>>>>

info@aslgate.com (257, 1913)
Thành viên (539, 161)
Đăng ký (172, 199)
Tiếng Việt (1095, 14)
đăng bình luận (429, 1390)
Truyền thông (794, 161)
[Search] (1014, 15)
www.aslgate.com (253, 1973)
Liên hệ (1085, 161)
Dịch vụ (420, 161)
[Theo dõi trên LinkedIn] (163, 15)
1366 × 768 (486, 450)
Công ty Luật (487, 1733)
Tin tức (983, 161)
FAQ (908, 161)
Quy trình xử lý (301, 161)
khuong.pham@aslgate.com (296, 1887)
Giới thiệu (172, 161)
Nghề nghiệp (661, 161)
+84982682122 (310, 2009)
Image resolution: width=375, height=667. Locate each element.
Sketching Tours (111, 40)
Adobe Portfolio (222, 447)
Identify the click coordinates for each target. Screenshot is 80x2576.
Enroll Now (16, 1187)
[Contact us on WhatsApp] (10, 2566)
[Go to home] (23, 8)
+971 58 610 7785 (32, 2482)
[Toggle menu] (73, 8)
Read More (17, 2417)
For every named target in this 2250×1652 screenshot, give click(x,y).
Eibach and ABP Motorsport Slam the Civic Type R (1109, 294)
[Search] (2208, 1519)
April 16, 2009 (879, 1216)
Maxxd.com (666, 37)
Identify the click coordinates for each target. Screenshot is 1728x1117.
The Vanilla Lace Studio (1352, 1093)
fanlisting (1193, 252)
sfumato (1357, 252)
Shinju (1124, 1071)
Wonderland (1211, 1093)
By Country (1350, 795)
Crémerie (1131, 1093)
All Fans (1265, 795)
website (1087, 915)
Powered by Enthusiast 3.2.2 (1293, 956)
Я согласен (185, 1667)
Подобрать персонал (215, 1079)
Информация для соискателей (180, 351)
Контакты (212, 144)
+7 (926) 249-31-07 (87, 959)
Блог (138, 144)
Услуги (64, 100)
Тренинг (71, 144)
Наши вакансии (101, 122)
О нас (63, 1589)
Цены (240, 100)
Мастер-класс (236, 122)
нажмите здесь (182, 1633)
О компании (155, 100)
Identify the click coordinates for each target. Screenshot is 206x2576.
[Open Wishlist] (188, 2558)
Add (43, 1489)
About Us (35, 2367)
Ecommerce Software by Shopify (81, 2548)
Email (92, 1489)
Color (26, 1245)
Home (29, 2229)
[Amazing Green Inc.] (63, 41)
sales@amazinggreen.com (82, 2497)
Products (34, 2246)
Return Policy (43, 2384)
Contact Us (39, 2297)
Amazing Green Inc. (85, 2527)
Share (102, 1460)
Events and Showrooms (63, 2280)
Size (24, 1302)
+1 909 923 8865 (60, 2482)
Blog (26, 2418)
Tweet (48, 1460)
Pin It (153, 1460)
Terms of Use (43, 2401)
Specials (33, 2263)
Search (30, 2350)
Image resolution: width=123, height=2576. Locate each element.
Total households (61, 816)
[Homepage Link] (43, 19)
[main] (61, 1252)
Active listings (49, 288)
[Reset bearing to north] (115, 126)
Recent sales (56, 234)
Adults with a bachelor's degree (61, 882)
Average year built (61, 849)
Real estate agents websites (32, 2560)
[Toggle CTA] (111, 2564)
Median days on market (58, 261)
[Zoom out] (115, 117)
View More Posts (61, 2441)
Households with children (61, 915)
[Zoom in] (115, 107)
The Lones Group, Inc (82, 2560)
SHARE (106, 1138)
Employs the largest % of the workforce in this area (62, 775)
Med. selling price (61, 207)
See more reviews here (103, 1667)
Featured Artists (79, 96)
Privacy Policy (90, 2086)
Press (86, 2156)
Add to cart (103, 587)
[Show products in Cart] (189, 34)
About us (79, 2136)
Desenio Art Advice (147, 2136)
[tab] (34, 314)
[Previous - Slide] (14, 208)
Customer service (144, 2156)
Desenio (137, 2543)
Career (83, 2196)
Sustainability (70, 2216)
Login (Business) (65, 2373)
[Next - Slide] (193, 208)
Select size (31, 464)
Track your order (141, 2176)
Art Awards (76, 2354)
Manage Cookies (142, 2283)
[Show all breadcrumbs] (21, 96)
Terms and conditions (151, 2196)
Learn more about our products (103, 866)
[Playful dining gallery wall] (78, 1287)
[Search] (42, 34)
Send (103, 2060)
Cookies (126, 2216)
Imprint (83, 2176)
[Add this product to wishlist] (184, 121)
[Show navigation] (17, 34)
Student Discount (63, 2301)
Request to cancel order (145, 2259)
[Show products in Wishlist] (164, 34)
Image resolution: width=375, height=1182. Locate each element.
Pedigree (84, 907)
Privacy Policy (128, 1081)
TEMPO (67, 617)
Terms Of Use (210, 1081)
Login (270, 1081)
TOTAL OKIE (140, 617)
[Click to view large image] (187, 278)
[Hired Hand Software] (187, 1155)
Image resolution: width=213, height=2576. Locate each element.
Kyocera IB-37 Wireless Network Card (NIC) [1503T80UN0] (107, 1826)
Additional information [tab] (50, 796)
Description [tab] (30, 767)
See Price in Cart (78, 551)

<<<<

TASK DIRECTIONS:
Every line above that holds the string "order" should be returned.

OUTPUT BELOW:
Track your order (141, 2176)
Request to cancel order (145, 2259)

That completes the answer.